The field of Saratoga is won. Six thousand British troops have laid down their arms, and the fears of Northern invasion are ended. In the Schuyler mansion at Albany, fair Mistress Margery is helping her mother fitly entertain General Burgoyne and the paroled British officers, thus returning good for evil to the man who, but a few weeks before, had burned to the ground her father's beautiful country-house at Saratoga. Along the fair river, from the Colonie Gate to the peaks of the Katzbergs, the early autumn frosts are painting the forest leaves with gorgeous tints, and to-day, the first of November, 1777, the children are joyously celebrating the thirteenth birthday of the boy patroon in the big manor-house by the creek. For, in Albany, a hundred years ago, a children's birthday party really meant a children's party. The "grown-folk" left home on that day, and the children had free range of the house for their plays and rejoicing. So, through the ample rooms and the broad halls of the Van Rensselaer mansion the children's voices ring merrily, until, tired of romp and frolic, the little folks gather on the great staircase for rest and gossip. And here the fresh-faced little host, in a sky-blue silk coat lined with yellow, a white satin vest broidered with gold lace, white silk knee-breeches, and stockings tied with pink ribbons, pumps, ruffles, and frills, is listening intently while Mistress Margery, radiant in her tight-sleeved satin dress, peaked-toed and bespangled shoes, and wonderfully arranged hair, is telling the group of girls and boys all about General Burgoyne and the British officers, and how much they liked the real Dutch supper her mother gave them one day—"suppawn and malck[AN] and rulliches,[AO] with chocolate and soft waffles, you know,"—and how General the Baron Riedesel had said that if they stayed till Christmas he would play at Saint Claes (Santa Claus) for them.

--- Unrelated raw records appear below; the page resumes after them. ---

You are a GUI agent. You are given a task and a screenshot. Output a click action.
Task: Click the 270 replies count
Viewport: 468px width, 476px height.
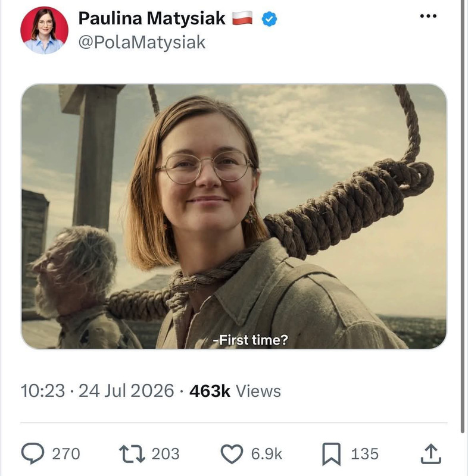(66, 454)
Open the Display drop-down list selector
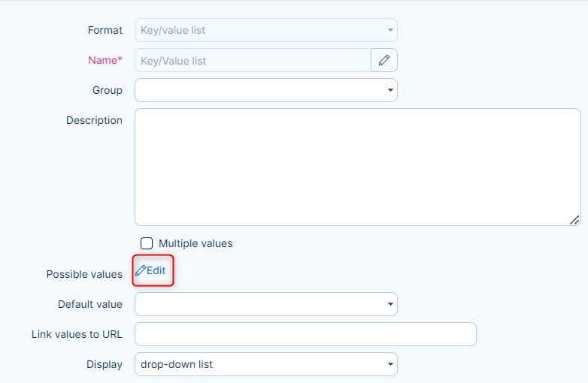The height and width of the screenshot is (383, 588). [265, 364]
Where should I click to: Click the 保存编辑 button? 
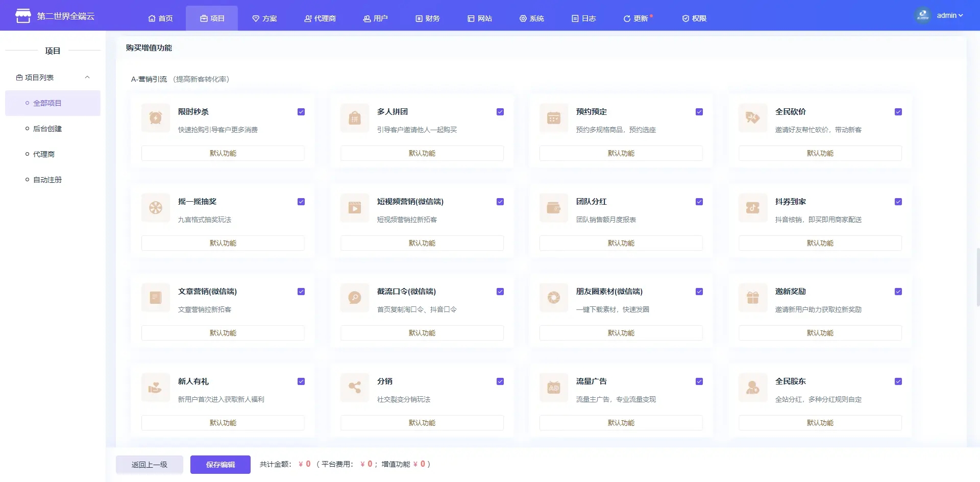[x=221, y=465]
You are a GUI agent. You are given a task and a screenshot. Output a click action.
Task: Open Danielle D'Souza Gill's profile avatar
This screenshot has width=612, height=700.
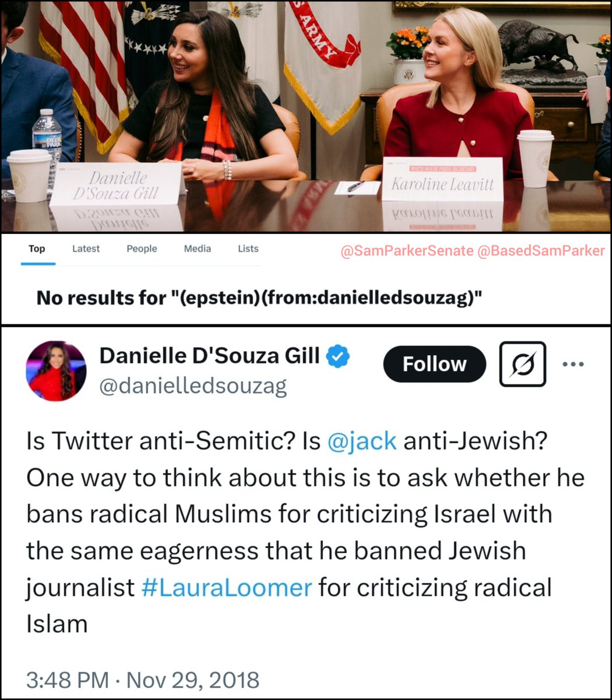[56, 370]
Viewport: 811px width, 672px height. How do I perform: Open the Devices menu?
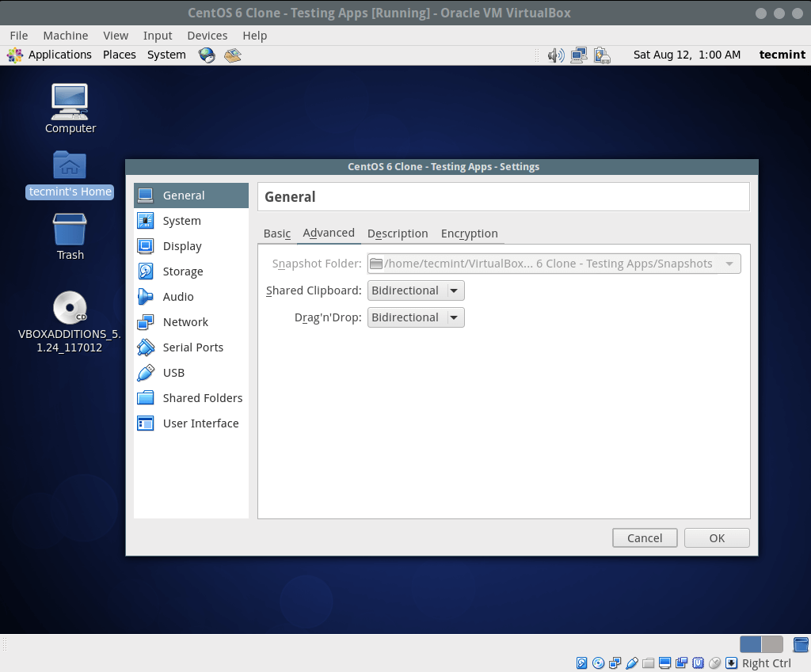pyautogui.click(x=207, y=36)
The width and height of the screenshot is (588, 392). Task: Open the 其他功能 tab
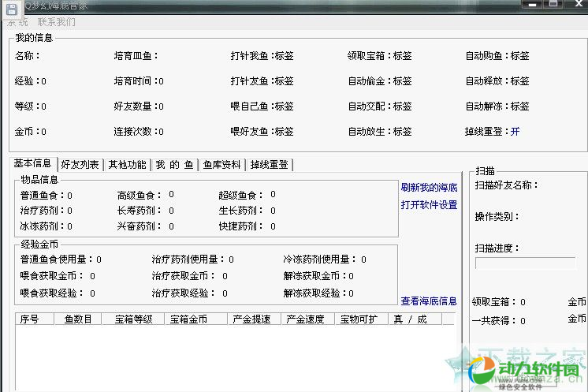coord(127,165)
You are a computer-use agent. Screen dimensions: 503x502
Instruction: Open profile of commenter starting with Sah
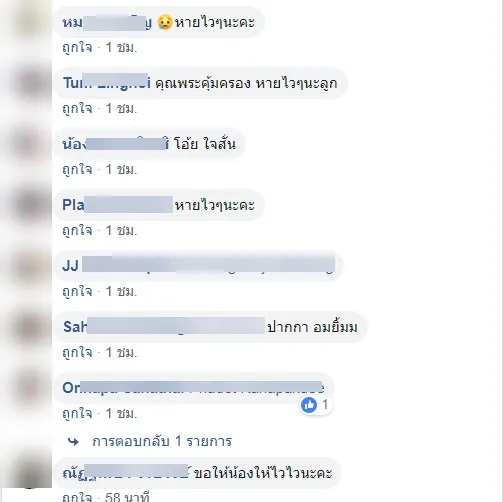click(164, 326)
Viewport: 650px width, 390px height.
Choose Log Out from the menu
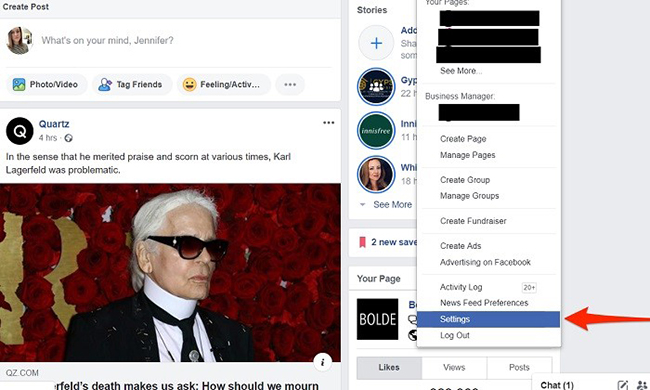tap(455, 335)
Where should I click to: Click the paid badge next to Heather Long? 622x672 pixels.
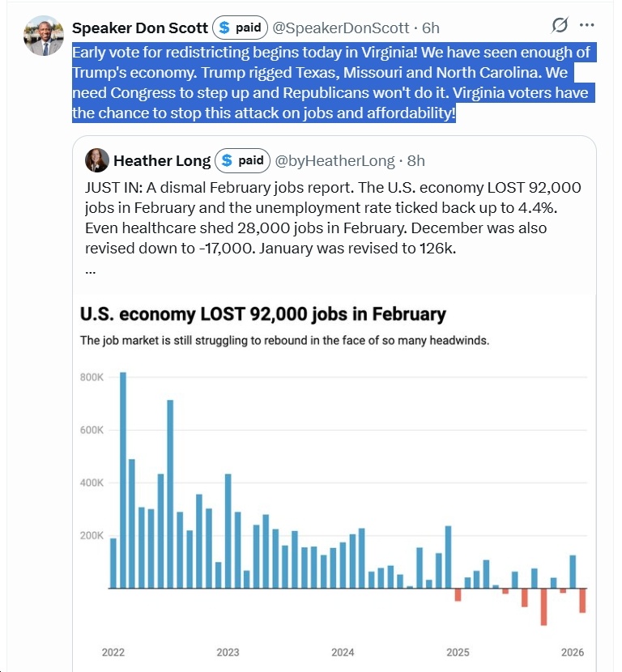243,159
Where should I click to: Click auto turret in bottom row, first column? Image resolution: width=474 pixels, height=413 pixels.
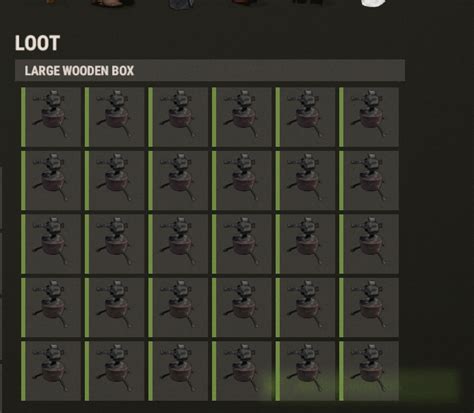tap(51, 371)
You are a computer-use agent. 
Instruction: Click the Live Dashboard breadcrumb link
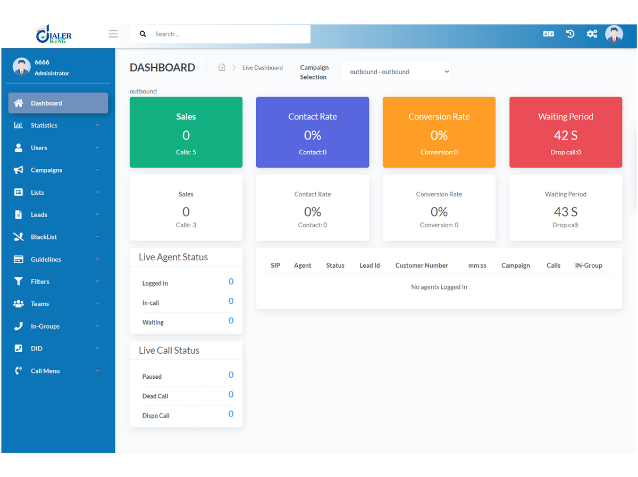click(262, 68)
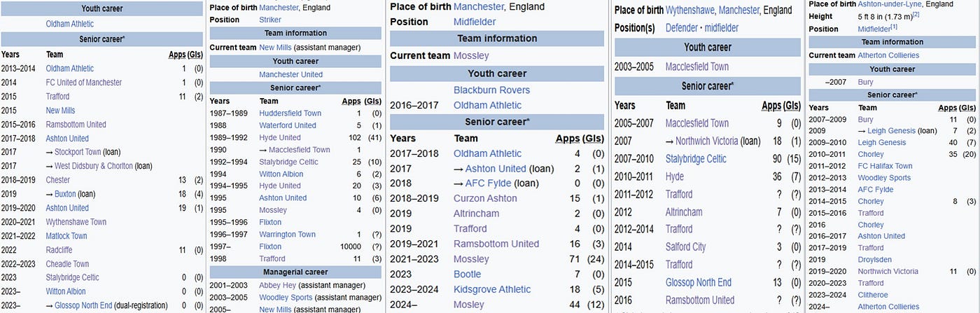Follow the Blackburn Rovers link

tap(491, 90)
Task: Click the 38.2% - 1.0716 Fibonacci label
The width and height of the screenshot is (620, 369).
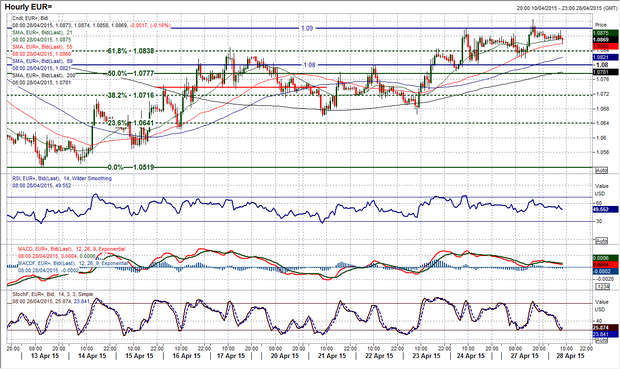Action: pyautogui.click(x=131, y=95)
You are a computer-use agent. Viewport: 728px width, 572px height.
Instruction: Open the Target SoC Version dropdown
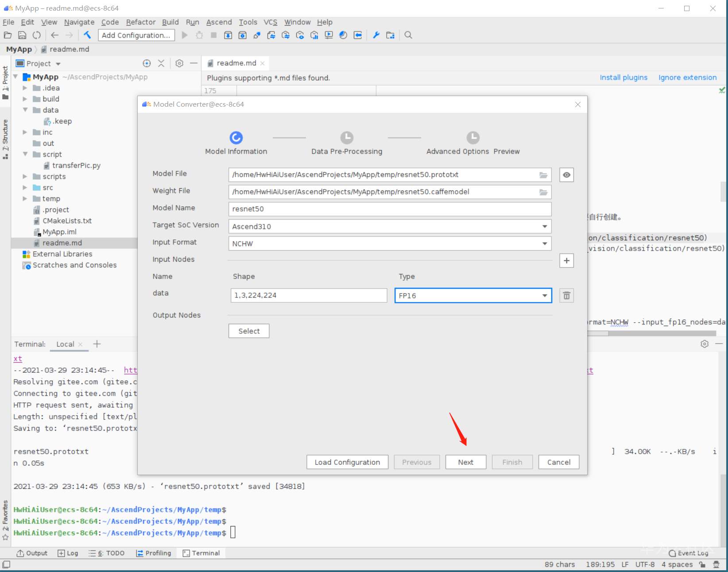click(x=544, y=226)
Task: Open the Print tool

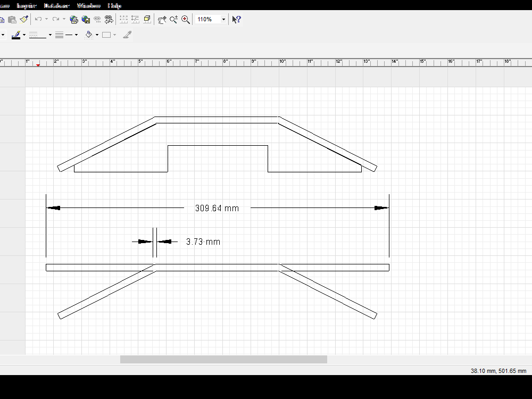Action: [x=73, y=19]
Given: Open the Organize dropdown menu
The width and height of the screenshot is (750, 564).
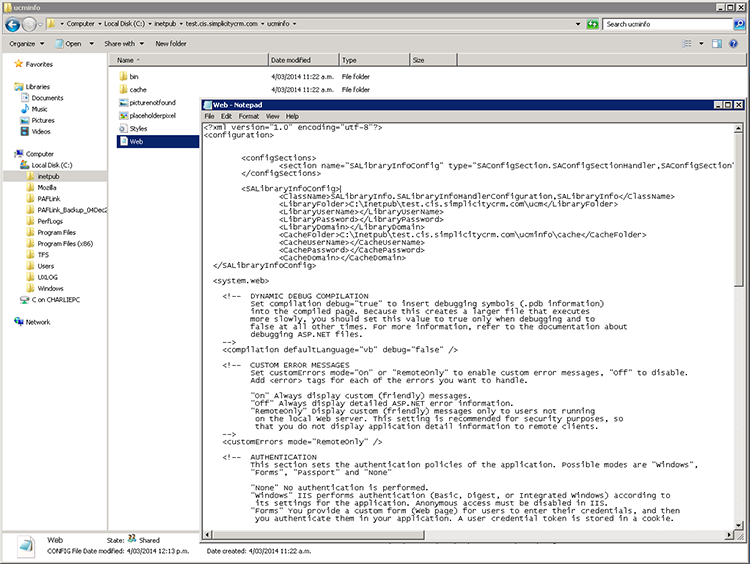Looking at the screenshot, I should [25, 44].
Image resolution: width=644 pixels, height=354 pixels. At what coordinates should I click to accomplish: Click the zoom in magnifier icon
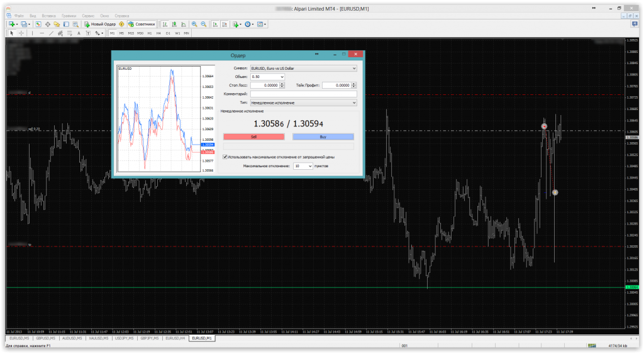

"Oh, Margery!" exclaimed Stephen, "you wouldn't have a Hessian for good old Saint Claes, would you?"

"Why not?" said Mistress Margery, with a toss of her pretty head. "Do you think you are the only patroon, my lord Stephen?"

For Santa Claus was known among the boys and girls of those old Dutch days as "the children's patroon" (De Patroon van Kinder-vreugd).

"I saw the Hessian baron t' other night, Margarita," said Stephen's best boy-friend, Abram Van Vechten; "he never could play at Santa Claus. He's not the right shape at all. And then a Hessian! Why, I'd sooner have old Balthazar!"

"Oh, dear, what a Saint Claes he'd make!" cried all the girls and boys, for old Balthazar Lydius was the terror of the Albany children in those days—"a tall, spare Dutchman, with a bullet head," a sort of Bluebeard to their imaginations, living in his "big mahogany house with carved beams," near the old Kerk, and scowling and growling at every Kind who passed his door.

"No, no, Abram," protested Margery, "I'd rather have the baron, even if he is a Hessian. Only imagine old Balthazar playing at Saint Claes, girls! Why, he's as sour as a ladle of Aunt Schuyler's kool-slaa. Show us how he looks, Stephen; you can, you know."

"Yes, do, do!" shouted all the girls and boys. "Show us Abram's sour face. Let's see which is the best patroon."